When an object of high magnetic permeability distorts the flux density around it, it creates a magnetic gradient that is
proportional to the magnitude of its permeability. If the magnetic gradient through the volume of the magnetometer
sensor is too great, the sensor will not operate correctly. For this reason, massive magnetic objects must be kept away
from the sensor. Do not expect the magnetometer to produce good results on the deck of a ship, or inside a building,
or next to a rocky outcrop containing igneous or volcanic rocks, any more than you would expect a high-powered
telescope to see distant stars in the middle of the day or through a dirty window.

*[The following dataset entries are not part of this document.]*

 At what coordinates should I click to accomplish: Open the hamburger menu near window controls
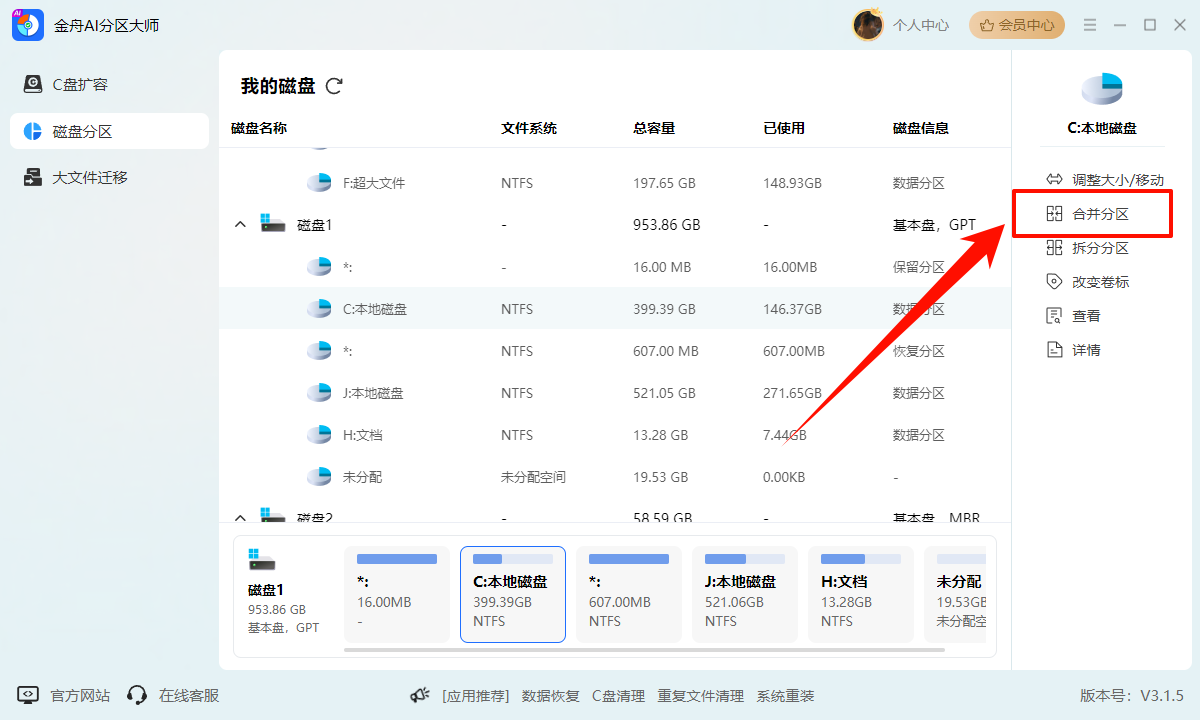[x=1090, y=25]
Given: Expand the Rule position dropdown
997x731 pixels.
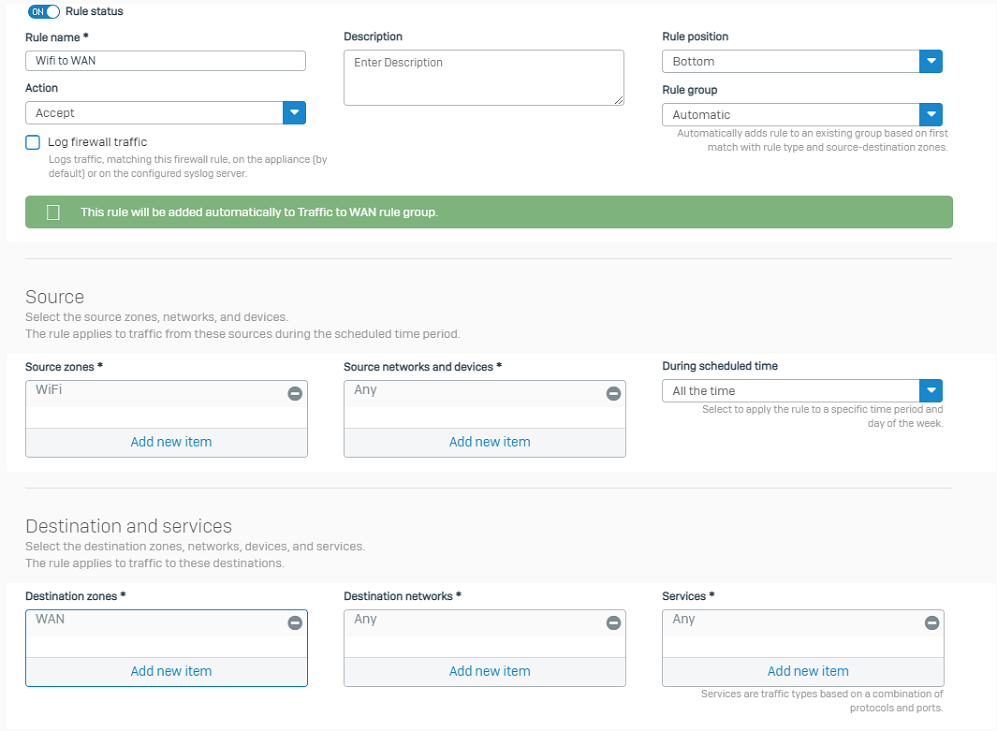Looking at the screenshot, I should pos(931,61).
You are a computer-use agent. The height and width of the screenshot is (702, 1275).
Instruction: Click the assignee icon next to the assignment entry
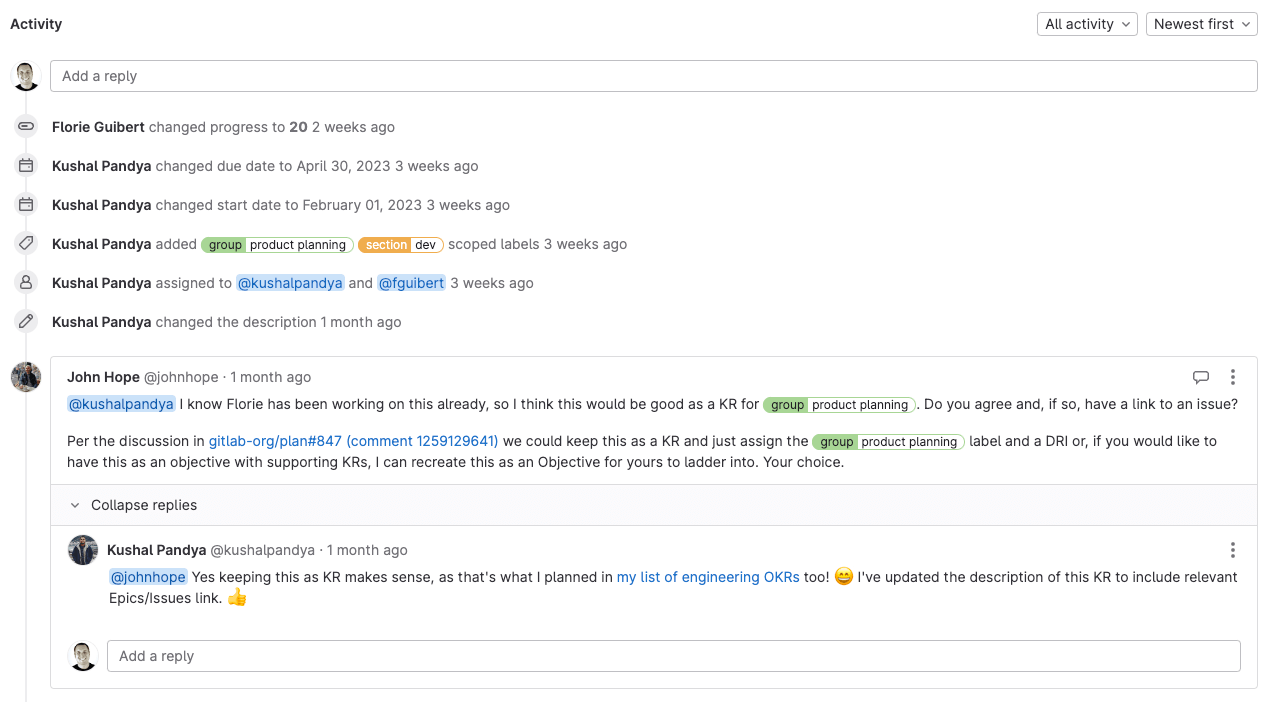(25, 282)
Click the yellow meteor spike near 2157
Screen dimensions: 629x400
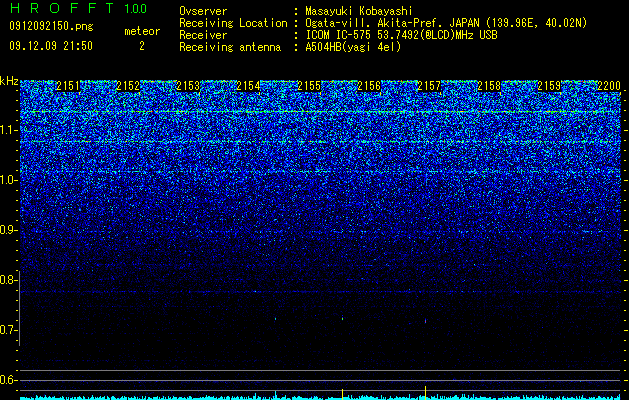click(x=425, y=392)
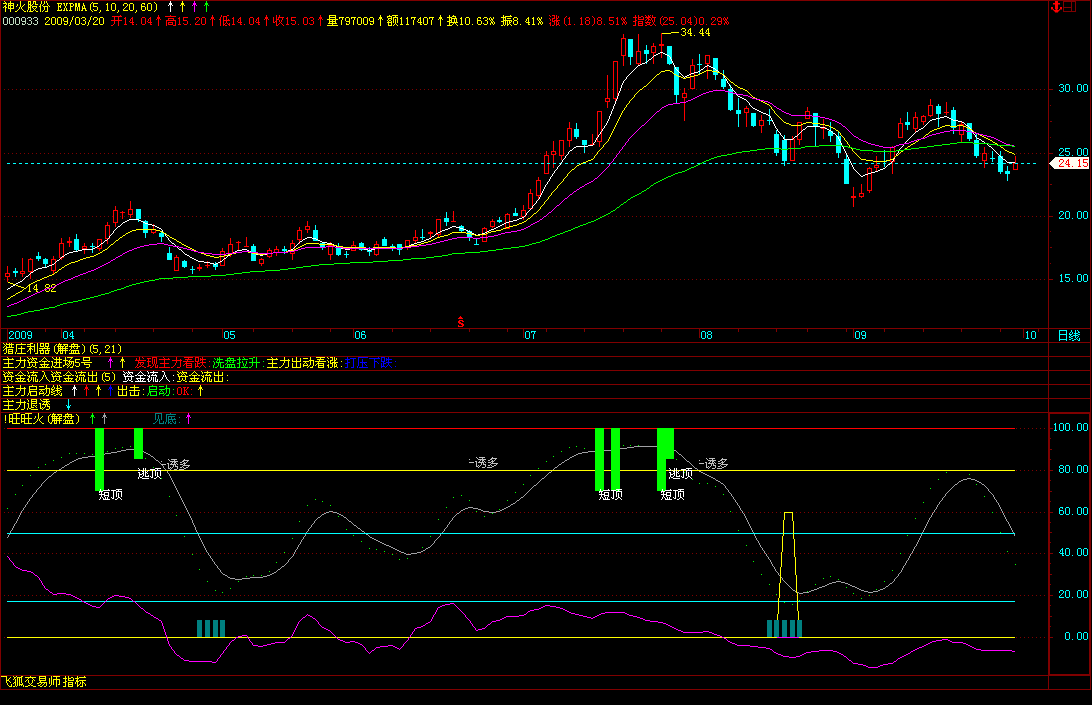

For more information on magnetic fields and operation of the Overhauser magnetometers, please refer to the SeaSPY
Technical Application Guide. This document can be obtained from Marine Magnetics.
1.4.2 Leak Detector
Each SeaQuest is equipped with a leak sensor that triggers a warning in BOB when water is present inside the
electronics pod. The message “WARNING! WATER DETECTED IN CENTER POD” will also appear in the command
window every 10 seconds. Even a small drop of water will activate the leak sensor. In the event of a leak warning, the
SeaQuest should be retrieved immediately, as it is very likely that a leak has developed in the electronics housing.
Water inside the electronics pod may damage the electronics module and Overhauser sensors.